Hi,
I am trying to use cusparse csrmv routine with CUSPARSE_OPERATION_TRANSPOSE. The section of the code that produces the error looks as the following:
status = cusparseDcsrmv(this%h_P,CUSPARSE_OPERATION_TRANSPOSE,ntb,K_dim,this%nnz,&
1._wp,this%descr_P,this%P_Val_d,this%P_RowPtr_d,this%P_ColInd_d,this%Fx_d,0._wp,&
this%F_meshPx_di)
if (status /= CUSPARSE_STATUS_SUCCESS) print'(" csrmv x-component Error: ",i)',status
When running under cuda-memcheck (mpirun cuda-memcheck --language fortran ./BDpack), I get many errors of the same type:
========= Invalid __shared__ read of size 8
========= at 0x000008f0 in void csrMvT_hyb_kernel<double, double, double, int=7, int=2, int=8, int=5, int=0>(cusparseCsrMvParams<double, double, double>, int*)

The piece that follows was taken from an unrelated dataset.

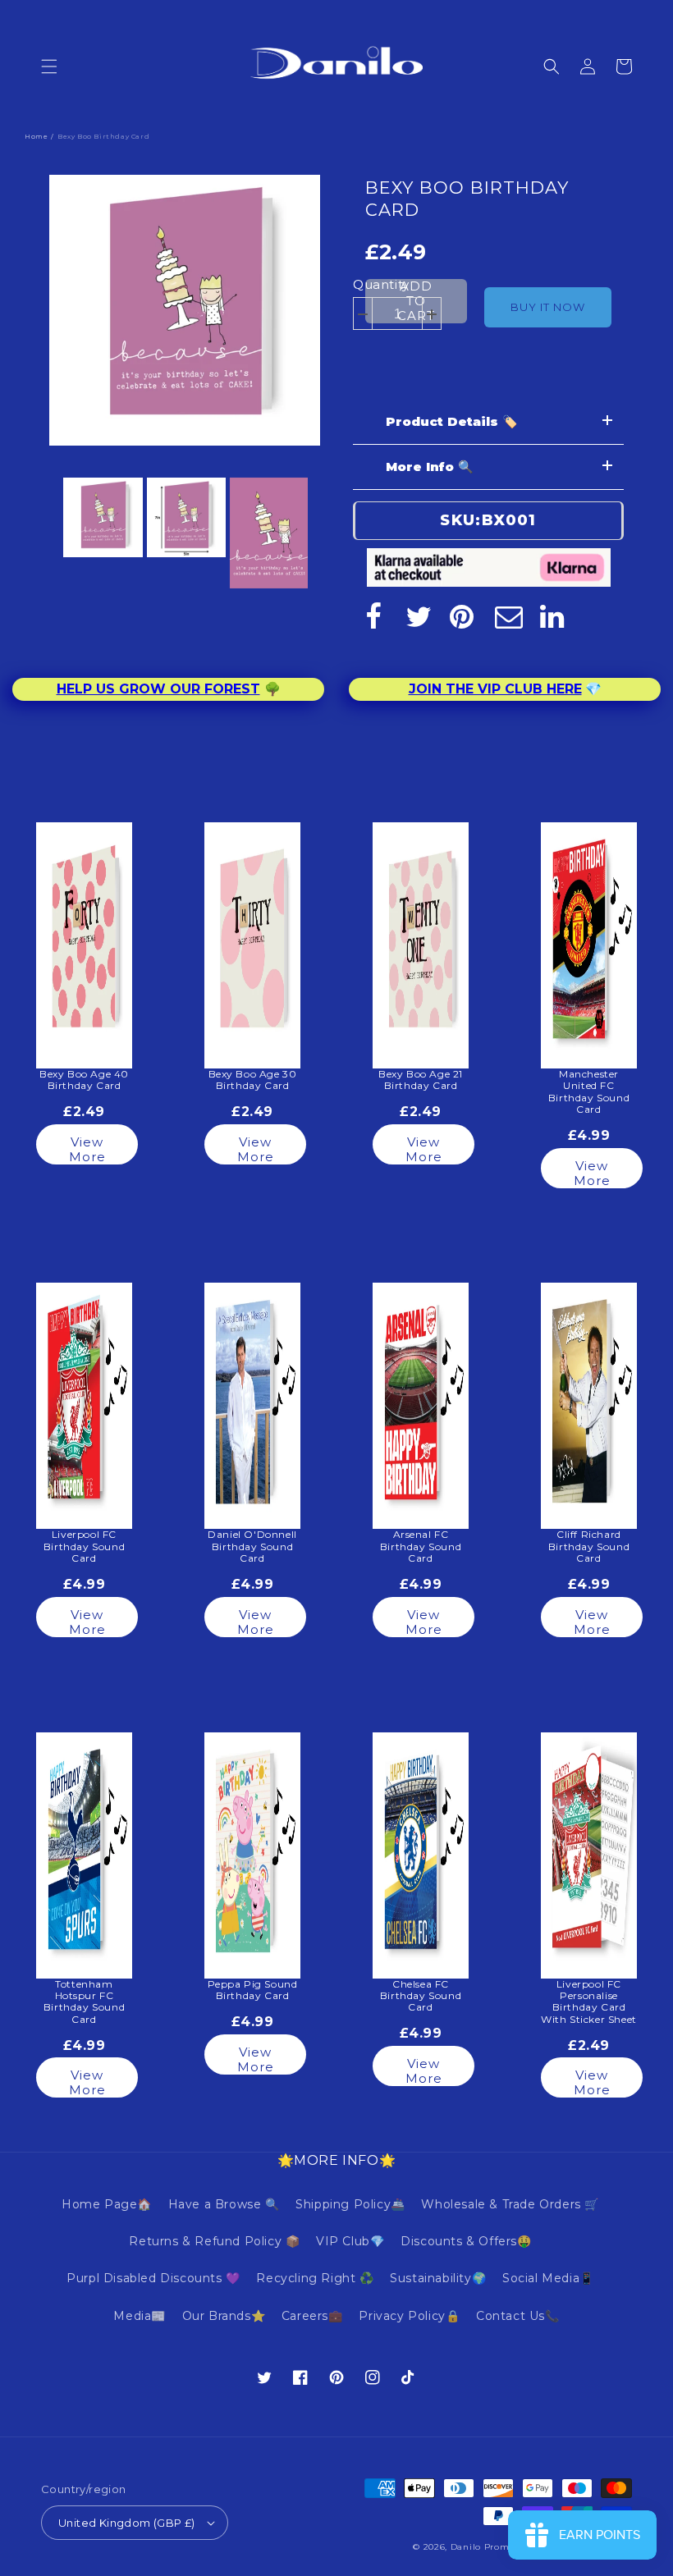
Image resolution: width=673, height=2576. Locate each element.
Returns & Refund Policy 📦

========= by thread (8,1,1) in block (23,1,1)
========= Address 0xfffffe30 is out of bounds
========= Saved host backtrace up to driver entry point at kernel launch time
========= Host Frame:/usr/lib64/libcuda.so.1 (cuLaunchKernel + 0x2cd) [0x24d9dd]

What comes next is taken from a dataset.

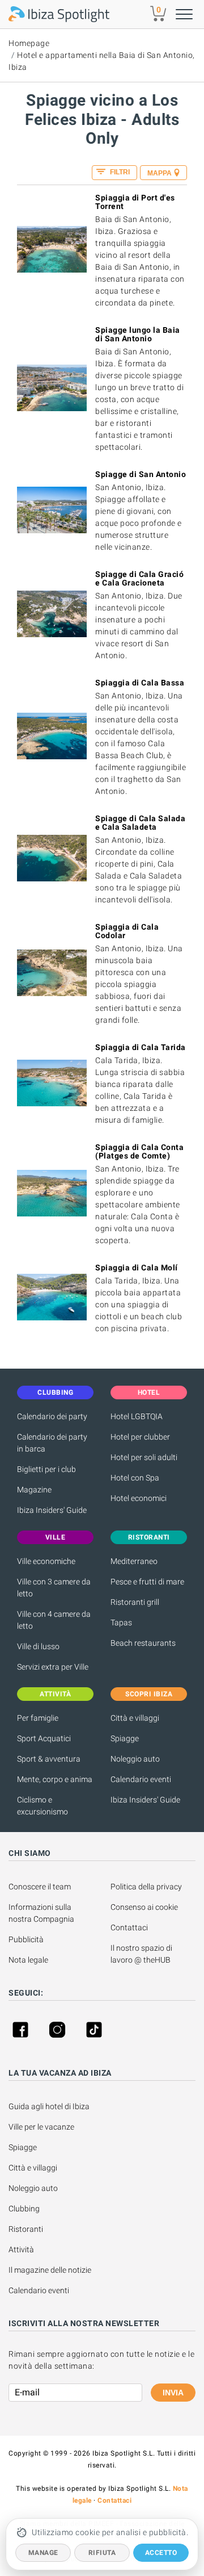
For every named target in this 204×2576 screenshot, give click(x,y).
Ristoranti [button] (149, 1537)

========= Host Frame:/opt/packages/cuda/9.0/lib64/libcusparse.so.9.0 [0x35cadb]
========= Host Frame:/opt/packages/cuda/9.0/lib64/libcusparse.so.9.0 [0x37a23e]
========= Host Frame:/opt/packages/cuda/9.0/lib64/libcusparse.so.9.0 [0x18d243]
========= Host Frame:/opt/packages/cuda/9.0/lib64/libcusparse.so.9.0 [0x18ed51]
========= Host Frame:/opt/packages/pgi/linux86-64/18.1/lib/libcudafor.so (cusparsedcsrmv_sethpm_ + 0xba) [0x1f881a]
========= Host Frame:./BDpack [0x103f11]
========= Host Frame:./BDpack [0x102ea2]
========= Host Frame:./BDpack [0x107349]
========= Host Frame:./BDpack [0x10a1f9]
========= Host Frame:./BDpack [0xfecbc]
========= Host Frame:./BDpack [0xfcac8]
========= Host Frame:./BDpack [0x8e738]
========= Host Frame:./BDpack [0xa94c]
========= Host Frame:./BDpack [0xa7f4]
========= Host Frame:/usr/lib/gcc/x86_64-redhat-linux/4.8.5/../../../../lib64/libc.so.6 (__libc_start_main + 0xf5) [0x21c05]
========= Host Frame:./BDpack [0x80c9]
In my tests, the matrix dimension is {ntb, K_dim} = {2000, 125} and the number of non-zero element is 128000. I made sure that there is suffiecint memory before calling csrmv – When using status = cudaMemGetInfo( free, total ), I get:
free 16483483648 total 17071734784
A few side notes:
1- The program produces the correct results and no error if I make csc layout and then use CUSPARSE_OPERATION_NON_TRANSPOSE, but unfortunately, the conversion is very slow for the typical large values of K_dim and I would prefer to try csr layout and use TRANSPOSE.
2- The program works fine for small values of K_dim. In some cases it runs but gives wrong results.
3- I am using pgi-18.1 and cuda 9.0
4- During compilation, I get many infos regarding possible copy in, copy out:
Possible copy in and copy out of p_colptr_d in call to cusparsedcsrmv_sethpm
Possible copy in and copy out of f_meshpx_di in call to cusparsedcsrmv_sethpm
Possible copy in and copy out of fx_d in call to cusparsedcsrmv_sethpm
Possible copy in and copy out of p_rowind_d in call to cusparsedcsrmv_s
I tried to make a MWE, but I couldn’t reproduce the error when calling csrmv in a simple program and on a matrix with similar dimensions. My code is on github, however, and I will try to provide any other information as needed.
I would greatly appreciate your help and advise.
Best,
Amir